The best candidates for automation are rote, repetitive tasks where your brain is disengaged. If a process demands constant thought, adaptation, and complex decision-making, it is highly variable and a poor fit for automation, as you will likely never capture all its requirements.
Before automating a manual process, leaders should deeply engage with the people on the line. These operators possess invaluable, often un-documented, knowledge about process nuances and potential failure modes that are critical for a successful automation project.
The most common failure in automation is focusing on the robot or software. True success is determined by deeply understanding and codifying the entire process, including its environment and inherent variabilities. Getting the requirements right is the core challenge; the technology itself is secondary.
A critical error in AI integration is automating existing, often clunky, processes. Instead, companies should use AI as an opportunity to fundamentally rethink and redesign workflows from the ground up to achieve the desired outcome in a more efficient and customer-centric way.
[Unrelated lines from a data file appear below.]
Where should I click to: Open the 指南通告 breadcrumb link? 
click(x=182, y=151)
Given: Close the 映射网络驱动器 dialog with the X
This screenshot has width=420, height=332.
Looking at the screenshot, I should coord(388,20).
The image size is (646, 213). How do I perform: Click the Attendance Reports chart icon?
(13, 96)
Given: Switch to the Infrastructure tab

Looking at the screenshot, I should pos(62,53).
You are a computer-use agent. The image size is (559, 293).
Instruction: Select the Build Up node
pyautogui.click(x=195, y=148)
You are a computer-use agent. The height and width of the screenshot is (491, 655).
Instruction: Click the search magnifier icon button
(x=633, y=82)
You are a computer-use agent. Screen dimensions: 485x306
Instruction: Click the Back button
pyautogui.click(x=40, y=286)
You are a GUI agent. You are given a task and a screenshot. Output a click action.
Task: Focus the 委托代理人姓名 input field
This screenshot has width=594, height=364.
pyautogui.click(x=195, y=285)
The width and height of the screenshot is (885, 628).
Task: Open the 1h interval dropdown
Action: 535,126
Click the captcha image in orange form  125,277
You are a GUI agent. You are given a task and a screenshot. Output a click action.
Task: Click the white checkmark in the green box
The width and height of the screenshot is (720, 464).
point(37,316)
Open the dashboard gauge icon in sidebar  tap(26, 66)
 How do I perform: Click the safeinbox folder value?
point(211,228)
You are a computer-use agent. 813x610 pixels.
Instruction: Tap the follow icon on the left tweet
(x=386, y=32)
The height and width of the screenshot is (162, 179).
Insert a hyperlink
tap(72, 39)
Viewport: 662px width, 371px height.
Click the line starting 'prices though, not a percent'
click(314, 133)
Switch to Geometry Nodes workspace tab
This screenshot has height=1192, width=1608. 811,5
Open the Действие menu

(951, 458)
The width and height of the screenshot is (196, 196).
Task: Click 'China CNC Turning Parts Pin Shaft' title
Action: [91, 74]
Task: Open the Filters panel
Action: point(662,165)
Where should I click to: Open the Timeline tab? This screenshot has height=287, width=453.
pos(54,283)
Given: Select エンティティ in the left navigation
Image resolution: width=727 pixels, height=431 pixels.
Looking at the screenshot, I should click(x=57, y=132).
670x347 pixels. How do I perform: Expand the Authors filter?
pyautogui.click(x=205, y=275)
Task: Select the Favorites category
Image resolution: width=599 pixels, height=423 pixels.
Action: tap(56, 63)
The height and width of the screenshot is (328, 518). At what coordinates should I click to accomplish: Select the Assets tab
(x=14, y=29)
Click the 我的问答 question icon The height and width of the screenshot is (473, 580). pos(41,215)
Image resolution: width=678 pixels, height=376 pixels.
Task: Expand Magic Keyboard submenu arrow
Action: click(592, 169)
Before implementing AI automation, you must validate and refine a process manually. Applying AI to a flawed system doesn't fix it; it just makes the system fail more efficiently and at a larger scale, wasting significant time and resources.
The most common failure in AI implementation is treating it as a technology project to automate existing workflows. True success requires a transformational mindset, using AI as a catalyst to completely redesign how work gets done and how human and AI agents collaborate.
Don't assume AI can effectively perform a task that doesn't already have a well-defined standard operating procedure (SOP). The best use of AI is to infuse efficiency into individual steps of an existing, successful manual process, rather than expecting it to complete the entire process on its own.
True productivity gains from AI will mirror the adoption of electricity. Early factories that just replaced steam engines with electric motors saw little benefit. The revolution happened when they completely redesigned the factory floor around the new technology. Similarly, companies must reimagine entire workflows around human-AI collaboration.
Providing teams with AI tools and optimized workflows is the easy part. The primary challenge in AI transformation is overcoming human inertia and changing ingrained habits. AI can't solve the human tendency to default to familiar routines, making behavioral change the true bottleneck.